[usfsxftv] gravitational potential in the solar system

gravitational potential is gravitational potential energy per unit mass.  its value at a distance x from a point mass M is -G*M/x.  we calculate its value at various distances from the sun.  the product G*M is the standard gravitational parameter, known to high precision.

at the surface of the sun (radius = 6.96e8 m): -190678.79 MJ/kg (mega joule per kilogram)

at the distance equal to the length of the semimajor axis of the orbit of Mercury, 0.387098 au: -2291.74 MJ/kg

Earth, 1 au: -887.12787 MJ/kg. example calculation using the "units" program:

You have: -(gauss_k^2 au^3 day^-2) / 1 au
You want: J / kg
  * -8.8712787e+08

Mars, 1.523679 au: -582.2275 MJ/kg

Jupiter, 5.2044 au: -170.46 MJ/kg

Neptune, 30.07 au: -29.50 MJ/kg

G is very small, solarmass is very big, and distances in astronomy are always very big, so what scale of number results from -GM/x ?

it turns out the gravitational potential has the same units as specific energy, energy per unit mass.  flipping the sign, gravitational potential in the outer solar system happens to be similar to the specific energy of common substances.  we calculate their corresponding distances from the sun:

negative gasoline: -46 MJ/kg = 19 au (Uranus)

negative glucose: -16 MJ/kg = 55 au (slightly beyond the Kuiper belt, which ends at 50 au)

these are the specific energies of combustion with oxygen, and it assumes that the oxygen is free (not included as part of the mass).

perhaps we imagine a gasoline-powered launch platform co-orbiting with Uranus, launching canisters of gasoline at escape velocity out of the solar system.

negative TNT: -4.184e3 MJ/short ton  = -4.612 MJ/kg = 192 au.  (i have yet to find an authoritative source stating whether the "ton" in TNT equivalent explosive yield is a U.S. ton or metric ton.  atomic bombs were first invented in the U.S., with their yields experimentally compared against quantities of TNT measured in the U.S., so i'm guessing U.S. ton.  the units program uses U.S. ton.)  the explosive decomposition of TNT does not require an oxidizer; however, the reaction produces elemental carbon, so if an oxidizer is available, it can produce more energy.  (how much more?)

• Extracted data

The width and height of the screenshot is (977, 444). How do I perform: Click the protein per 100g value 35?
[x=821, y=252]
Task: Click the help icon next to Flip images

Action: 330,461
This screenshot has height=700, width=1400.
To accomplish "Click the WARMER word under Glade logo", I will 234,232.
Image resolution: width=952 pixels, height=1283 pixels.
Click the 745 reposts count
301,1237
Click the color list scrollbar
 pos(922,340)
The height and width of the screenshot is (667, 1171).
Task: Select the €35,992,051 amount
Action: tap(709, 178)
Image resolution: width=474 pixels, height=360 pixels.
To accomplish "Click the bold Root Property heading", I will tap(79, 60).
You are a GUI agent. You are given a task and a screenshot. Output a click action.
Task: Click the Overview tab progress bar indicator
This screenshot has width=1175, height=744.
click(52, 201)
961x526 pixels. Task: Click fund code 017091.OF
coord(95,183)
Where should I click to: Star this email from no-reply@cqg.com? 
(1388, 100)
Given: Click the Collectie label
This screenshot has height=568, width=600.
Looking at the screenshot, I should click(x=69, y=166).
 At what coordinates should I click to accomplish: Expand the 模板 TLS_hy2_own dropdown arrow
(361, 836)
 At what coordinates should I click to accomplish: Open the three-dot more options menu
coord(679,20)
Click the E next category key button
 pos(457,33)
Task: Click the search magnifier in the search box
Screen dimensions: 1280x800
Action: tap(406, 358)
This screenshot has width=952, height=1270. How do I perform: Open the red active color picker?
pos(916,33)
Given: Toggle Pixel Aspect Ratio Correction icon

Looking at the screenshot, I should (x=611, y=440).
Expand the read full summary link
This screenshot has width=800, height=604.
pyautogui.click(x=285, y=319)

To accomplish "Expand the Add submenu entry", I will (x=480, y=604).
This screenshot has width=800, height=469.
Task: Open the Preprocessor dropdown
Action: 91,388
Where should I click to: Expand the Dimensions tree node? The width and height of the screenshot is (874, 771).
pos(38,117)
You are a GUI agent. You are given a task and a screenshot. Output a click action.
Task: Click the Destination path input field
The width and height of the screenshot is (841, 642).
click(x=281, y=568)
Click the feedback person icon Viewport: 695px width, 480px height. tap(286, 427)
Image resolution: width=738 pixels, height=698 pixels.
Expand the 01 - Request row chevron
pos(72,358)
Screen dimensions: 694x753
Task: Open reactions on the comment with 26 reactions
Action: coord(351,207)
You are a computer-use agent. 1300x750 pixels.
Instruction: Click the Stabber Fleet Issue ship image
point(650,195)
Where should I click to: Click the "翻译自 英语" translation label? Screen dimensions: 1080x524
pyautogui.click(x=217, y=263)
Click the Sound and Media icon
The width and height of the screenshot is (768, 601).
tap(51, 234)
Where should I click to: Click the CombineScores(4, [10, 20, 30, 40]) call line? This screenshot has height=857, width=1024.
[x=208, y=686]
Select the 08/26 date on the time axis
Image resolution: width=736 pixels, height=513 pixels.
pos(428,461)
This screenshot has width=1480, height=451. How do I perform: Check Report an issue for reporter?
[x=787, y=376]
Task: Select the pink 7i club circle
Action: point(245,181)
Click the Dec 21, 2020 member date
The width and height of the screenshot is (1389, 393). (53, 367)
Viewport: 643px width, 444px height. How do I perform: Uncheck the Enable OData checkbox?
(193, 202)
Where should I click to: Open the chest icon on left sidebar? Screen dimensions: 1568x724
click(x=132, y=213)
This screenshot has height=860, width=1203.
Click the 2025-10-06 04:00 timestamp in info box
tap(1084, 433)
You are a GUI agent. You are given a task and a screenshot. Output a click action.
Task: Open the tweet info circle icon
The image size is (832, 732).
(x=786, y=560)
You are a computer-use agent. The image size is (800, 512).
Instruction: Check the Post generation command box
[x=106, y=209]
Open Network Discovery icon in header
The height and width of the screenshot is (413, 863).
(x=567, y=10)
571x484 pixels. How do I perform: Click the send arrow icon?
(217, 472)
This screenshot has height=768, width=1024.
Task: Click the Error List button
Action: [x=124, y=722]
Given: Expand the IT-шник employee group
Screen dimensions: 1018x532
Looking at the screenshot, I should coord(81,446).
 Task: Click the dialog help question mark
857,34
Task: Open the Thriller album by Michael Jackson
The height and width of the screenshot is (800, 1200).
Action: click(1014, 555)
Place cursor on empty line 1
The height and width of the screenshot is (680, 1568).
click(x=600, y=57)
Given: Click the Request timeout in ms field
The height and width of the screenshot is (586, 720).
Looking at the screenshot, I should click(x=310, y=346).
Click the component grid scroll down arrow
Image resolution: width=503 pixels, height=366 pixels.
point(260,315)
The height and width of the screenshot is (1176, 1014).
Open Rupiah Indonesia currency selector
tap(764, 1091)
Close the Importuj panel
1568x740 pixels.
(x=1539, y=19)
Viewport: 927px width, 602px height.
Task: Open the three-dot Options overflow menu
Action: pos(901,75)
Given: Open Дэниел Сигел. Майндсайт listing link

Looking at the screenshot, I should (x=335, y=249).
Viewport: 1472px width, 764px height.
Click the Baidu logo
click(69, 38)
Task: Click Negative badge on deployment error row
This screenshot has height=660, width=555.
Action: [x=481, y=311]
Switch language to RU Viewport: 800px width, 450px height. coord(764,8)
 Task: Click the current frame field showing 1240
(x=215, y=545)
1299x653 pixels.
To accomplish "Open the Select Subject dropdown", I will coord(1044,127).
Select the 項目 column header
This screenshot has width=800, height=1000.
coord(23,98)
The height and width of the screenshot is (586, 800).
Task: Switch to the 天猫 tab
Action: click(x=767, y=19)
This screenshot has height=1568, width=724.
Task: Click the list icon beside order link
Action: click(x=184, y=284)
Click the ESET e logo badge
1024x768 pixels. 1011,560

• Work instruction 1
In the page on gravitational potential in the solar system, why does the writer guess that the "ton" in TNT equivalent yield is a U.S. ton? Answer in one to three sentences.
• Work instruction 2
According to the gravitational potential page, at what distance does the Kuiper belt end?
• Work instruction 3
From the gravitational potential page, transcribe the part that opens with the words containing "Neptune, 30.07 au: -29.50" and closes with "the solar system.".

• Output 1
Atomic bombs were first invented in the U.S., and their yields were tested against amounts of TNT measured in the U.S. Because of that, the writer guesses the ton is a U.S. ton.

• Output 2
50 au.

• Output 3
Neptune, 30.07 au: -29.50 MJ/kg

G is very small, solarmass is very big, and distances in astronomy are always very big, so what scale of number results from -GM/x ?

it turns out the gravitational potential has the same units as specific energy, energy per unit mass.  flipping the sign, gravitational potential in the outer solar system happens to be similar to the specific energy of common substances.  we calculate their corresponding distances from the sun:

negative gasoline: -46 MJ/kg = 19 au (Uranus)

negative glucose: -16 MJ/kg = 55 au (slightly beyond the Kuiper belt, which ends at 50 au)

these are the specific energies of combustion with oxygen, and it assumes that the oxygen is free (not included as part of the mass).

perhaps we imagine a gasoline-powered launch platform co-orbiting with Uranus, launching canisters of gasoline at escape velocity out of the solar system.